"Podem ainda não estar a ver as coisas à superficie, mas por baixo já está tudo a arder" - Y. B. Mangunwijaya, escritor indonésio, 16 de Julho de 1998.
O Correio da Manha [sem til] dá conta que "Luís Capela perdeu a carpintaria nos incêndios. Vítimas ainda não foram ressarcidas do prejuízos nem sabem quando o serão". Alguém, que não os próprios, ainda se lembra disto? E foi só em Setembro... Mas agora Marcelo vai aparecer todos os dias nos telejornais a falar sobre o assunto e vai amiúde visitar os locais como forma de pressionar o Governo. Ou não. E nem é pelo Presidente durante um Governo PS e o Presidente com um Governo da sua cor política, é pela velhacaria para com as populações, usadas sem pudor como armas de arremesso político.
"Morreram [em Tábua] a combater o fogo na floresta de uma multinacional que não quer saber". Ontem na RTP, na reportagem a seguir ao Telejornal. Ah, e tal, o problema não é o eucalipto, o problema é o eucalipto selvagem, o desordenado, do pequeno proprietário que não quer saber, só pensa no lucro, a floresta de eucalipto ordenada é que é. E coise. [Os grandes proprietários não pensam no lucro]. É o responso que há décadas nos tentam enfiar pelos ouvidos. "A empresa de celulose foi convidada a comentar mas não respondeu". Não sabemos se a dupla Procissão Cristas & Pires de Lima, os ministros do eucalipto no Governo da troika de Passos Coelho, foram convidados a comentar.
Uma quinta biológica, uma fábrica de casas de madeira, uma plantação de mirtilos, uma oficina de reparação automóvel, um aviário de pintos, um olival, colmeias, uma malhada de porcos, uma vinha, uma criação de cavalos, tudo levado pelo fogo. Estas têm sido nos últimos dias as reportagens em todos os canais de televisão. Investimentos de uma vida, criação de emprego, criação de riqueza, fixação de populações no interior, apesar do poder central se estar a borrifar para o interior e retribuir com o encerramento de serviços, escolas, tribunais, repartições de finanças, centros de saúde. O famoso "empreendedorismo" com que os papagaios a ocuparem temporariamente cargos políticos aparecem com a boca cheia na propaganda barata a parecer música aos ouvidos de quem ainda quer acreditar.
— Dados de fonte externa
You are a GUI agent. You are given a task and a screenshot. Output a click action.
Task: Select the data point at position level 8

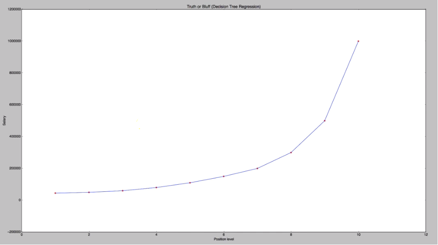[291, 152]
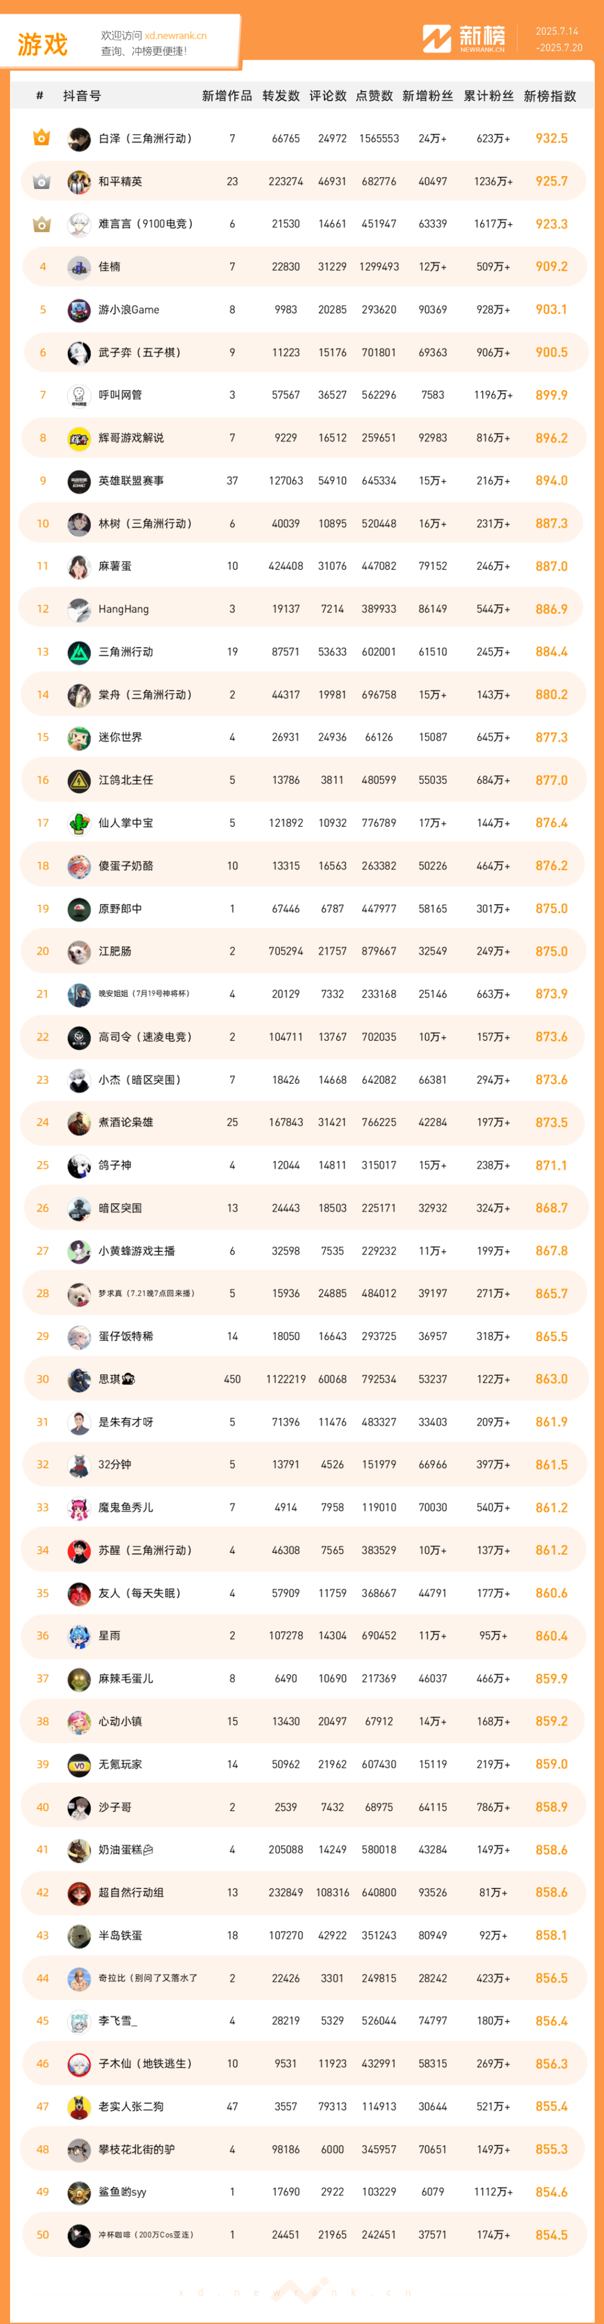Click the bronze crown rank-three badge

click(x=42, y=224)
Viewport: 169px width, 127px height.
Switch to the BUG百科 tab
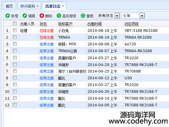pyautogui.click(x=28, y=6)
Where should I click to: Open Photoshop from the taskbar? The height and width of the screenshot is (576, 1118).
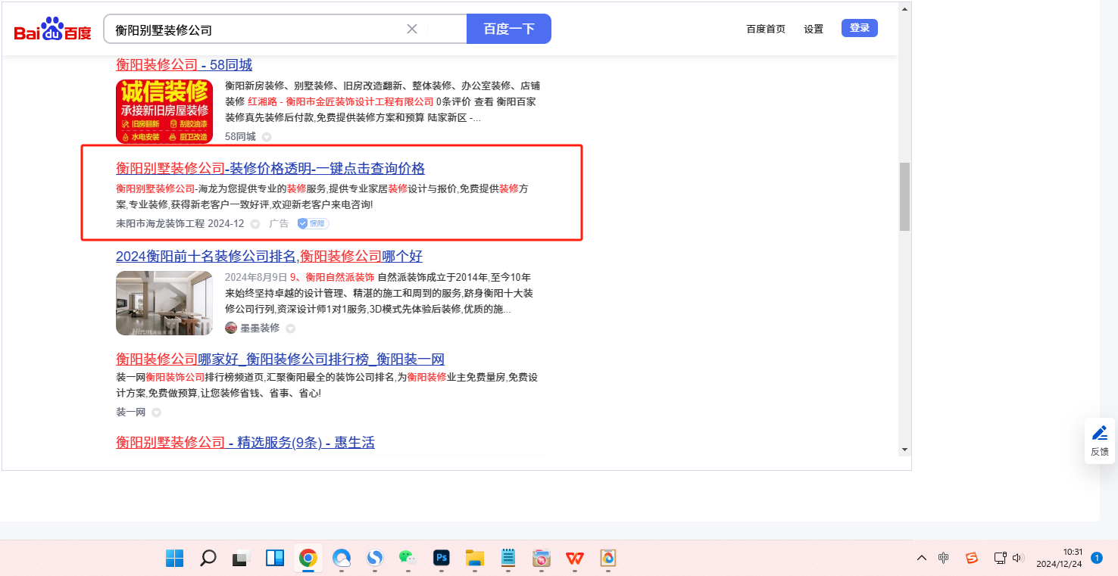[441, 559]
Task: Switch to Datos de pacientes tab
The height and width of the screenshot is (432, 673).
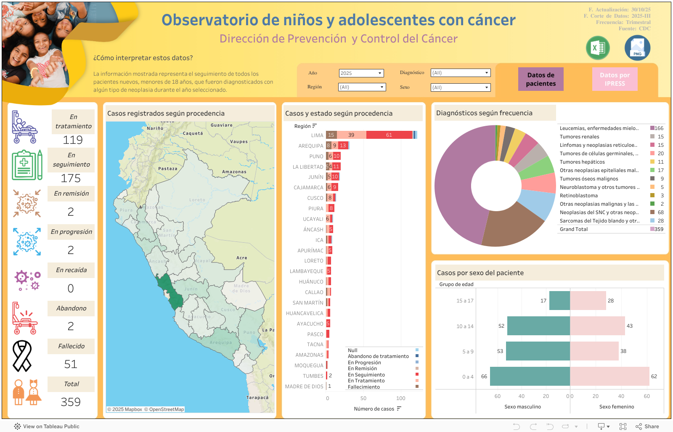Action: coord(541,79)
A todas, da quinta biológica à criação de cavalos, um ponto em comum pela boca dos proprietários, investidores, empreendedores, criadores de emprego, "tínhamos tudo limpo à volta e fomos vítimas do fogo que veio do eucaliptal aqui ao lado". O eucalipto, esse grande injustiçado. É perguntar ao ministro da Agricultura pela "esquerda fundamentalista , e alarmista, do ambiente, é perguntar ao poder autárquico do "petróleo verde" que pede adiamentos na aplicação de legislação, é perguntar aos "portas giratórias" que eles confirmam precisamente isso, a injustiça que se faz ao eucalipto neste país.
Em comunicação ao país, com Marcelo ao lado e com o olho no eleitorado do taberneiro, na campanha eleitoral permanente em que se empenharam desde o dia da tomada de posse, Luís Montenegro que há interesses nos incêndios, que quer pulso firme nos incendiários, e até vai falar com a Procuradoria. Vai falar com a Procuradoria. Com Marcelo ao lado. Às malvas a separação de poderes. Imaginem o Montenegro, os minions da direita radical de plantão às redes, os palermas na coluna Opinião no Observador, se fosse um governo "socialista".
Trump foi ao cemitério de Arlington filmar um vídeo para capitalizar eleitoralmente a dor dos familiares dos militares norte-americanos mortos em combate. Pode ser que a fraca memória na política não se lembre de que enquanto presidente dos States os ter classificado como losers.
Luís Montenegro meteu-se num barco de borracha e andou no Douro feito emplastro na busca dos militares da GNR mortos no helicóptero de combate a incêndios despenhado. Na proa levava um assistente que ia registando a operação para a posteridade no Insta, no TikTok, no Face e coise.